+++ Página

No Brasil marcado por golpes de Estado, presidentes cassados ou que renunciaram ao cargo, muitas vezes não se faz ideia de como os Estados Unidos se orgulham de suas transições democráticas. O processo ocorre, sem interrupções, desde 1789, quando George Washington passou a presidência para John Adams. Nessas ocasiões, as pessoas vão às ruas para receber o novo líder, o que nos últimos anos vem sendo feito com enormes comemorações e festas populares. Boa parte deles chega ao poder em clima de lua de mel com a sociedade. Donald Trump, que assumiu a Casa Branca na sexta-feira 20, como em tudo que o envolve, foge à regra também nesse quesito. Pesquisas feitas por diversos institutos de pesquisa mostram que o magnata é o novo presidente mais odiado pelos americanos em, pelo menos, 40 anos. Alguns institutos cravam que ele é o mais impopular de toda a história. Em 2009, Barack Obama ocupou a mesma cadeira com quase 80% de aprovação. Ao sair, é visto favoravelmente por 60% da população – um dos melhores índices de todos os tempos. Enquanto isso, Trump tem a simpatia de só 40% . Nem essa imagem, contudo, fez o republicano baixar a crista. Ele classificou os levantamentos de “falsos” e não dá indícios de que, no posto de homem mais poderoso do mundo, vai mudar o comportamento inflamado que o marcou. “Desse dia em diante, uma nova visão vai governar o nosso país. Desse dia em diante, será apenas a ‘América primeiro’”, disse o novo presidente, em seu discurso de posse em Washington. “O tempo da conversa fiada acabou. De agora em diante é hora de agir”.

++++++

Detalhes do problema:
De acordo com o texto sobre a posse de Donald Trump, com que índice de aprovação Barack Obama assumiu a presidência em 2009?

+++ Dados coletados

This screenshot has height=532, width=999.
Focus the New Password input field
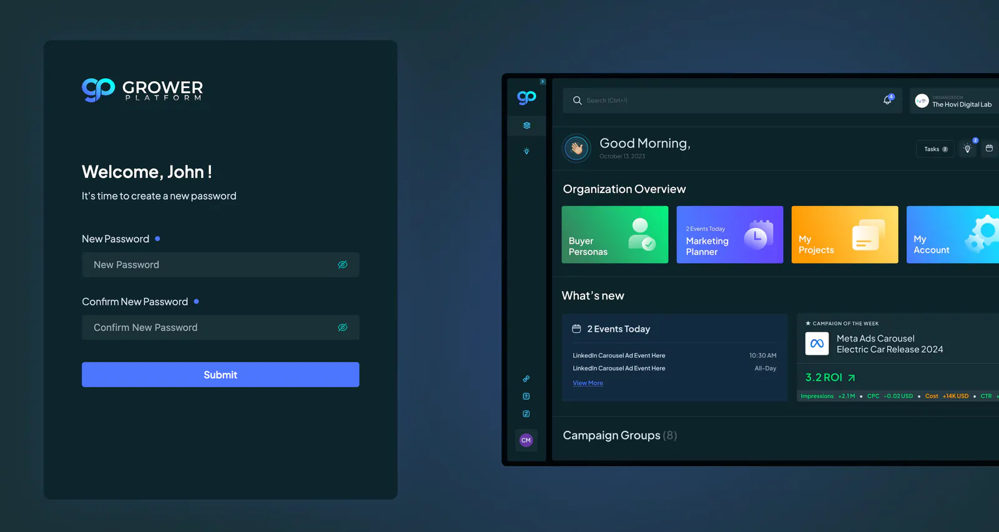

++++++

Resultado do exercício:
Com quase 80% de aprovação.